Mark Kaelin is a CBS Interactive Senior Editor for TechRepublic. He is the host for the Microsoft Windows and Office blog, the Google in the Enterprise blog, the Five Apps blog and the Big Data Analytics blog.

11 comments
mustafacan
mustafacan

the default system restore is not allowing you to control it's required space easily. You will have to use the cmd promt and that's just crazy. I have used alternative such as Rollback Rx or Norton Goback in the past, but I choose Rollback for it's stability and more options.

lelerew
lelerew

In Fig B of the article, above the disk selection box, you are informed that you can create restore points "on" the following disks. Just before the "Create" button, it says you can create a restore point "for" the selected disk. Should this say "of" the selected disk?

CMB from Omaha
CMB from Omaha

Thanks, this was helpful (and timely). I just had to reinstall Vista b/c of horrible system instability. I'll be adding restore points religiously now that I know how!

basmith
basmith

What happens when System Restore does not function as it should???

kewilcoxUSA
kewilcoxUSA

Good article. I'd like to see a followup showing how to safely delete old restore points from the hard disk.

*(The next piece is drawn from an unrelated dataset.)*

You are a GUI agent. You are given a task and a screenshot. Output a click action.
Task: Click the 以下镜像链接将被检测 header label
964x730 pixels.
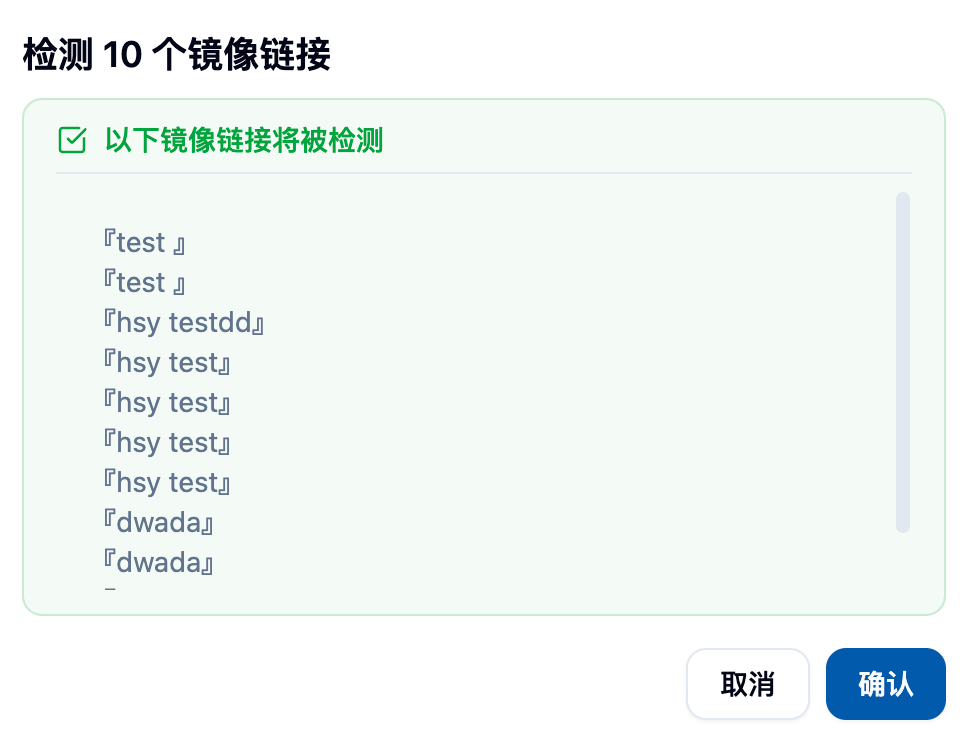(243, 141)
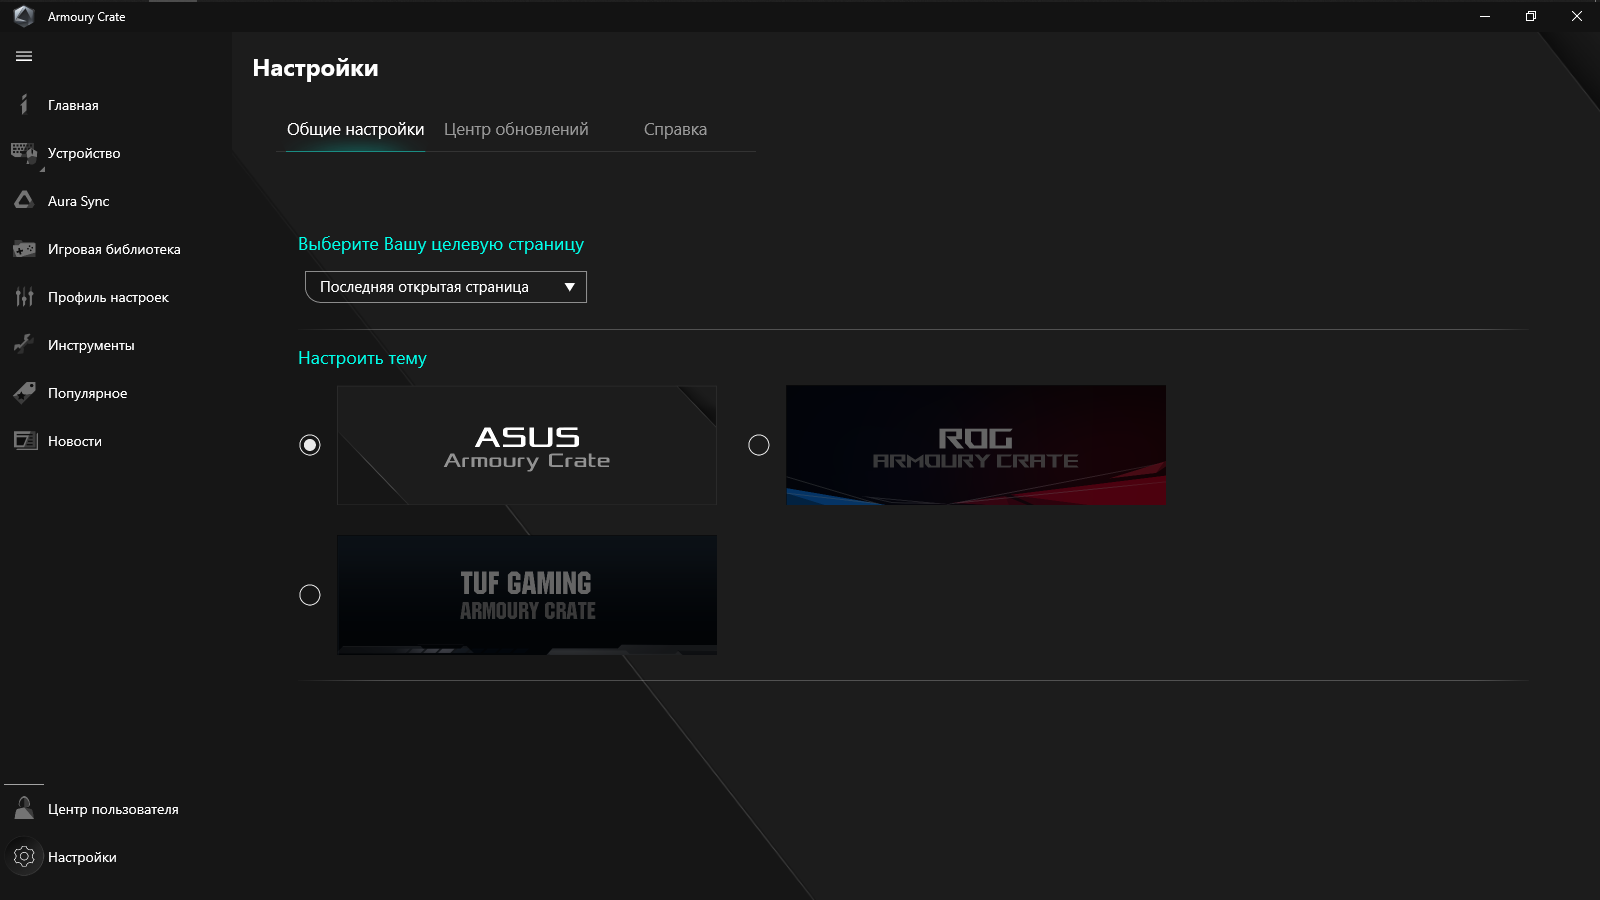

It seems the more you have on your system the slower the application starts and runs.

Mark W. Kaelin
Mark W. Kaelin

On occasion, I have used System Restore to get back to a working operating system. Driver troubleshooting was the usual suspect in those cases. But I haven't used System Restore in a long time. Do you have System Restore turned on? Why or why not?

Mark W. Kaelin
Mark W. Kaelin

You can choose where to save and store a restore point. For example, you could save a restore point for your system on a second hard drive. The thing being restored is the Windows operating system - no matter what drive it may reside on.

melekali
melekali

...I have it turned on, but really don't pay much attention to it. Now I have a BCD problem and really don't have any alternative but to reformat. Perhaps I ought to manually create restore points every so often...

engine411
engine411

In XP, it's easy to make a vbs file that can be used in a scheduled task to automatically make a restore point. Is it do-able in Vista? Is the script the same as in XP?

john3347
john3347

I always keep system restore turned on and all too often have to use it as a quick fix for something that has gone sour. I also have another step between System Restore and a complete format and reload in my Windows Home Server. I can do a WHS restore if the individual computer restore function does not correct my problem. With WHS I can even restore to a previous operating system if desired or needed.